Looking Out To Sea

Roda with Glasgow Senzala and Professor Ouriço

The Glasgow Senzala recently had an open roda and workshop with Professor Ourico1. I didn’t make it for the workshop but managed to get there for most of the roda.

I realise only now (about a week later?) that this was probably my first roda as a proper outsider. There was a workshop but I didn’t attend. The group was not an angola group. The leader of the roda was not an angoleiro. I think every roda I have attended in the past at least one of these things has been familiar to me but this time round everything was foreign.

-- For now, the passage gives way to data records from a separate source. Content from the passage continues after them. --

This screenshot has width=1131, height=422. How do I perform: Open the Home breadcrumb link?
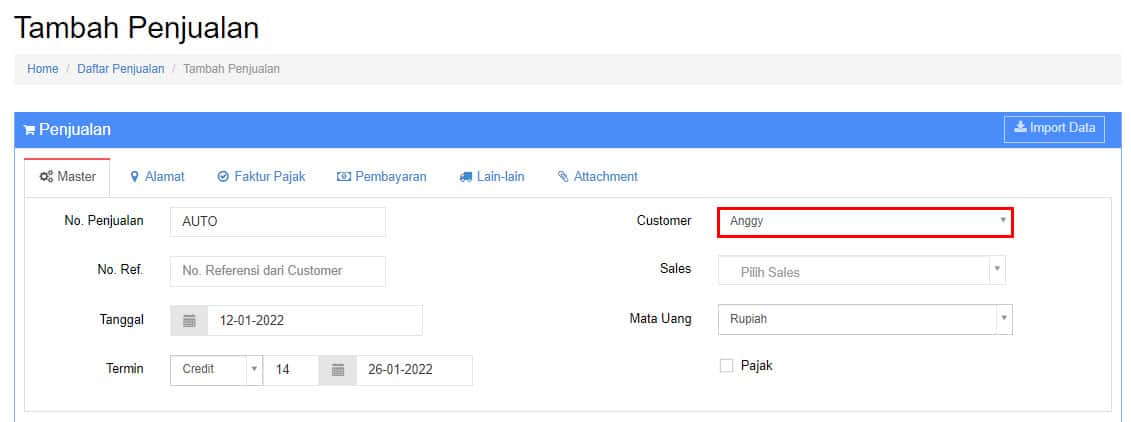[x=43, y=69]
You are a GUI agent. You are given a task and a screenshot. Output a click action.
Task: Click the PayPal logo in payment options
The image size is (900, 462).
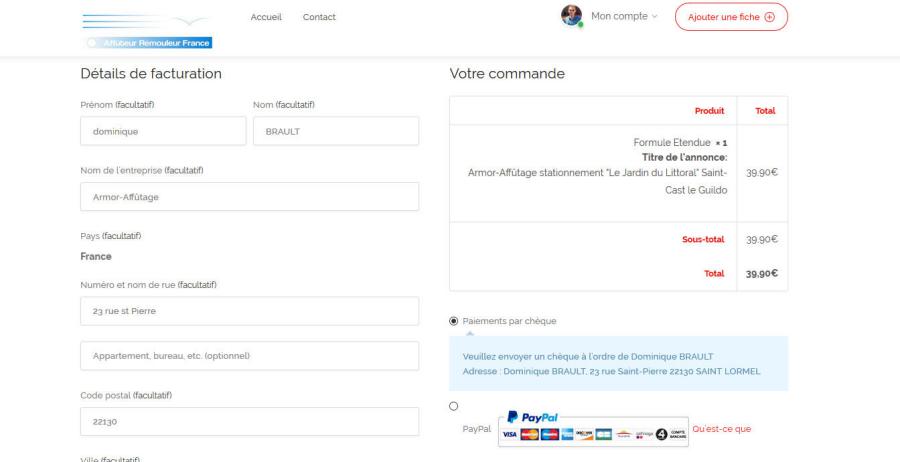tap(531, 418)
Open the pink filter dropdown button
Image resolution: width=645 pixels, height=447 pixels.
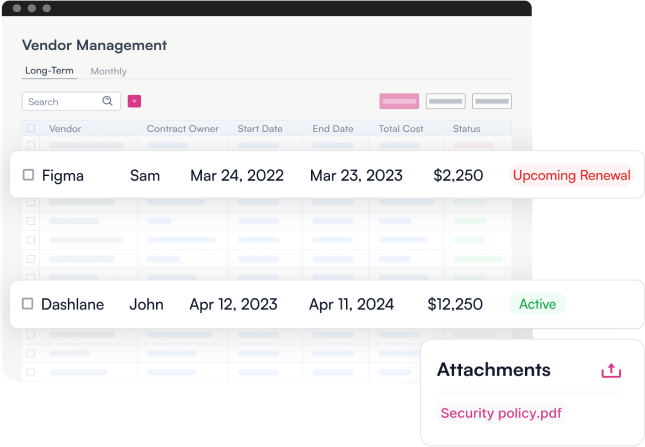(134, 101)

At the time I felt very unsure how much I should “remain true” and how much I should try to compromise for the capoeira that was, to some degree, expected. The music was very fast — should I play fast all the time? That’s not really something I can sustain. I realised soon that it wasn’t something that other people could manage.

The “speed dating” approach to capoeira (as Simon described it, at least) left me unsure how interact. I felt rude buying into a game before it really got started; but then if I didn’t buy in somebody else would and then I’d never get to play. Once I’d cut in there was no chance for the game to warm up and develop; it was just straight in there full speed ahead all the time. And while there may be a time and a place for that I really missed the chance to play a decent length game. (Of course it re-emphasised what I feel is good about the slow development and slower games. I often struggle not to push things to the next level so this is a lesson I would do well to learn!)

I also felt unsure around so many people who seemed unsure themselves, or at least were obviously not experts. Was I being too harsh/aggressive? I’m not a very unpredictable player by any means but unfamiliarity makes everything seem twice as unpredictable — they didn’t know me and I didn’t know them. They moved differently so I had a harder time telling the relative levels of expertise.

It’s a tricky one but overall I would definitely like to go for more rodas there because they did things so differently.


  1. This apparently means hedgehog!